**YOUR OBJECTIVE:** Using the data below, copy each line that includes the word "agent".

[Saved data entries]
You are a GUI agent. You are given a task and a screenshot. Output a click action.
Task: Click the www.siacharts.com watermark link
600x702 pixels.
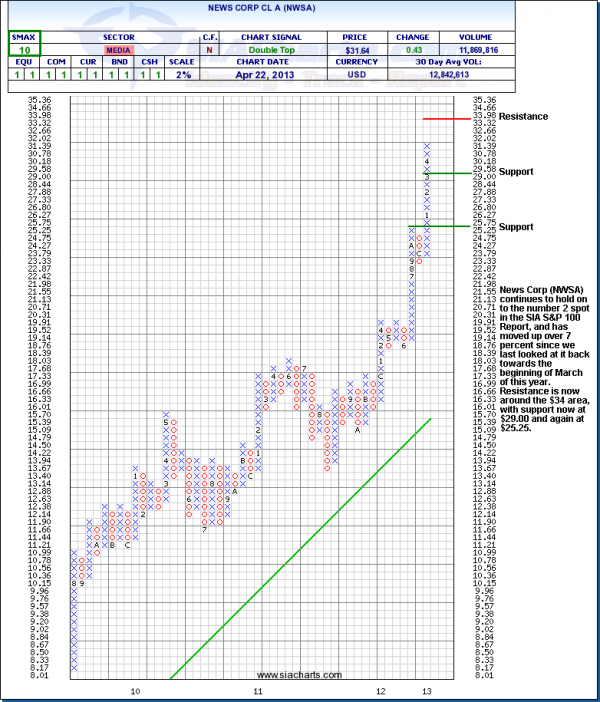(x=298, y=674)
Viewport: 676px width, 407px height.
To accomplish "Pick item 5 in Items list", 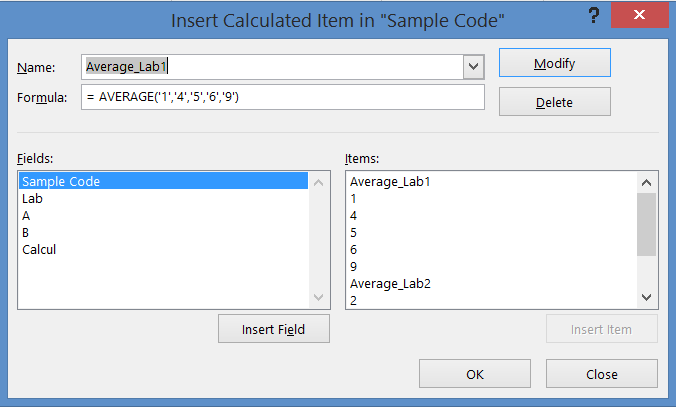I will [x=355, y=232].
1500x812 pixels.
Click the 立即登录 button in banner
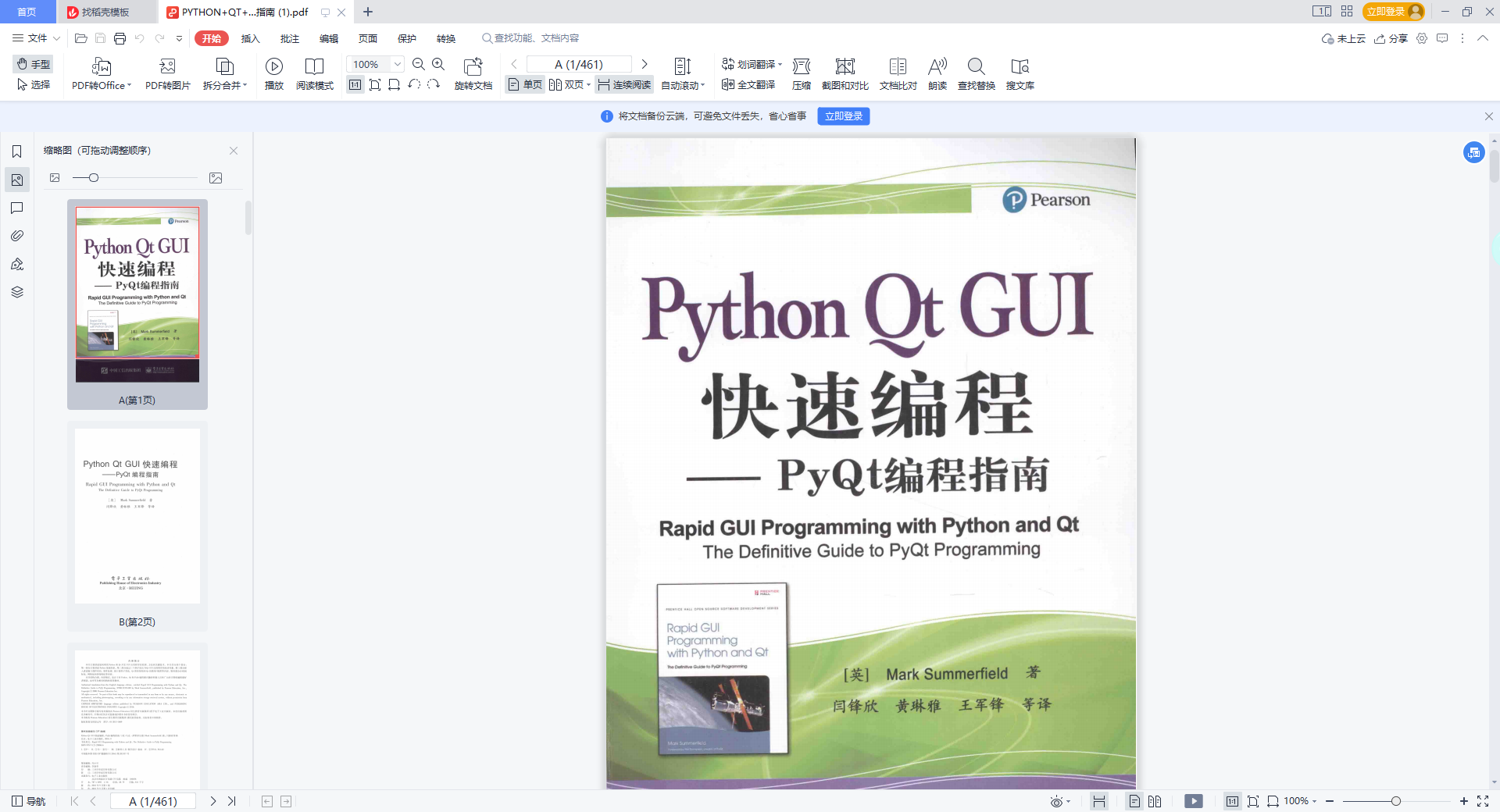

==

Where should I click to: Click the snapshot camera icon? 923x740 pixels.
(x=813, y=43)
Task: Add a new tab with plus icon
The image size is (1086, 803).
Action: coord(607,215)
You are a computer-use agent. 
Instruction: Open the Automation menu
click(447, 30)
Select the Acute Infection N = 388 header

==

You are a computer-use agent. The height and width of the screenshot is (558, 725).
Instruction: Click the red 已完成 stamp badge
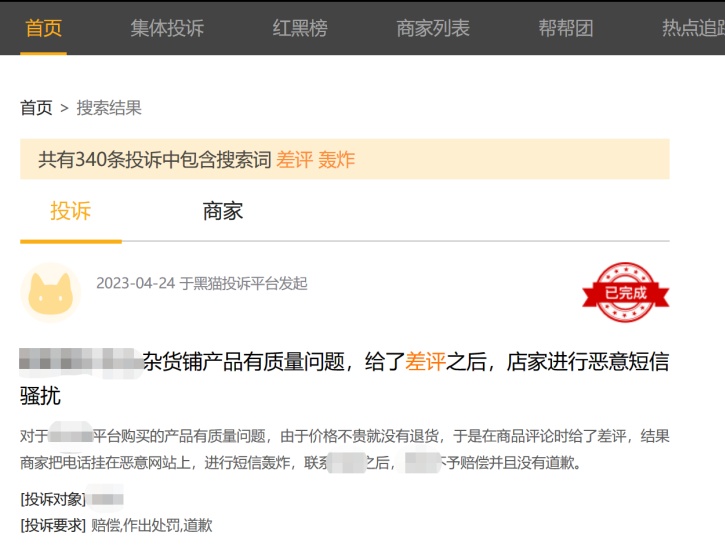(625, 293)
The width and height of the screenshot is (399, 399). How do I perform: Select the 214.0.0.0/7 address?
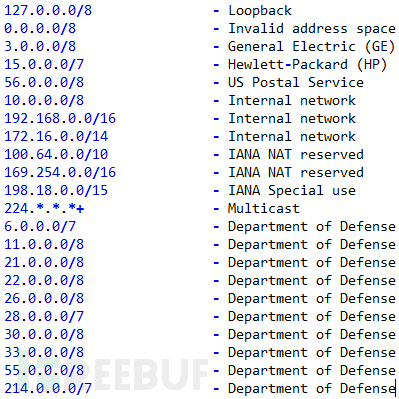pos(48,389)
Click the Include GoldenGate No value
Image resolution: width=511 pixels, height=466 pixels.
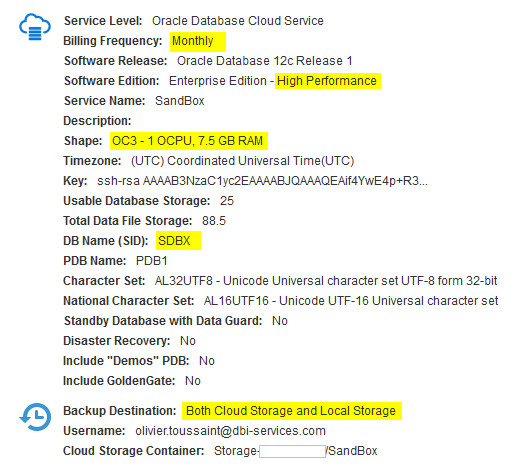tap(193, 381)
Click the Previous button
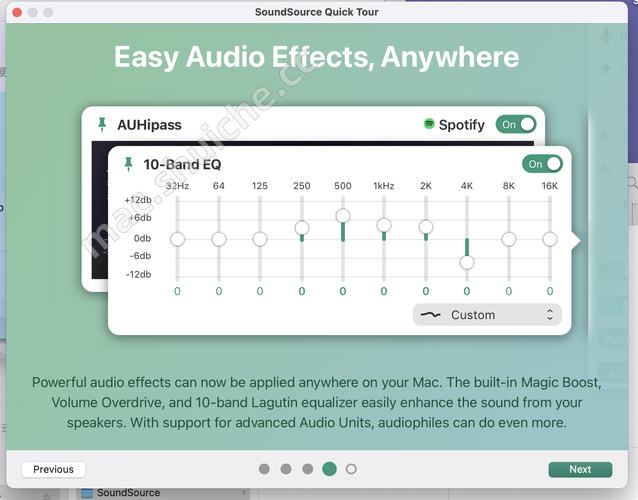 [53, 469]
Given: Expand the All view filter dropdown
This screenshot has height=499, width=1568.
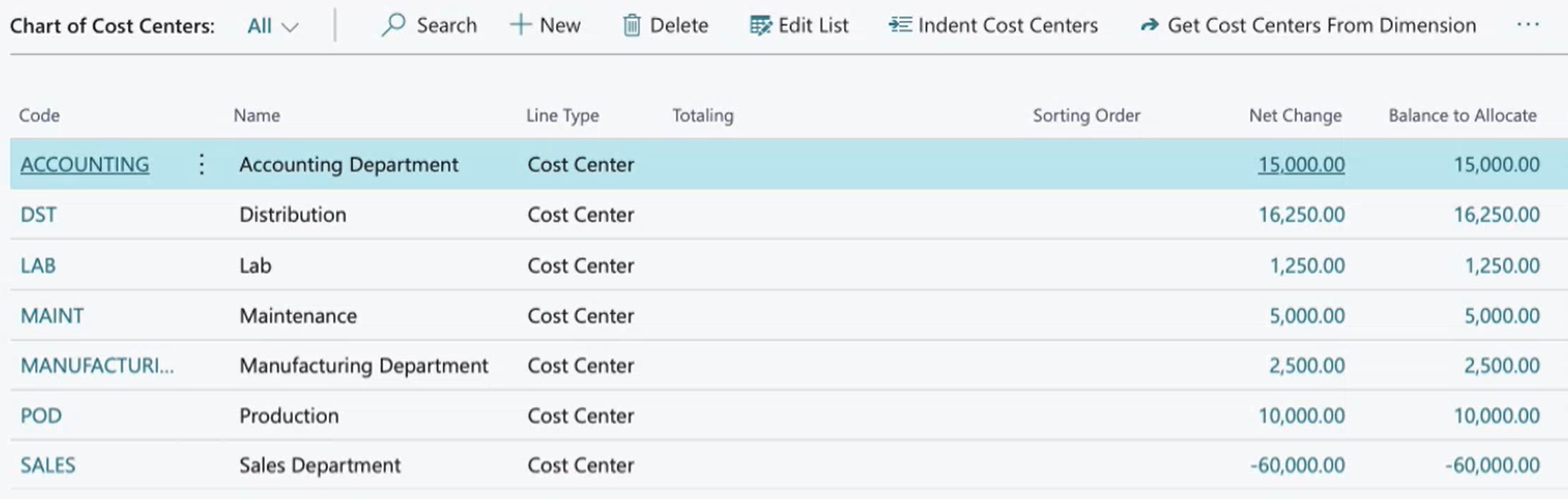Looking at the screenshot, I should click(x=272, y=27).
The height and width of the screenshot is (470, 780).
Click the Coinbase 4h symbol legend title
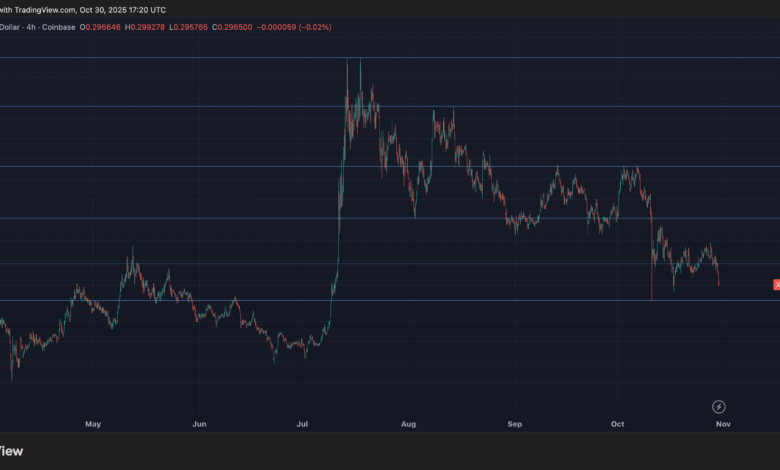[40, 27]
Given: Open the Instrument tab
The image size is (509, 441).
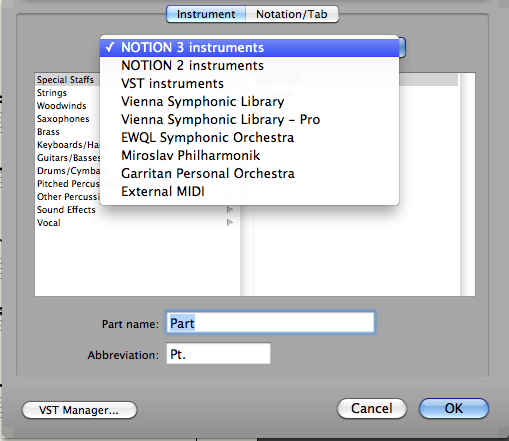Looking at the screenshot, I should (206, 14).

**RESULT:**
You are a GUI agent. You are given a task and a screenshot. Output a click action.
You are a computer-use agent. 
You are a computer-use agent. The height and width of the screenshot is (558, 725).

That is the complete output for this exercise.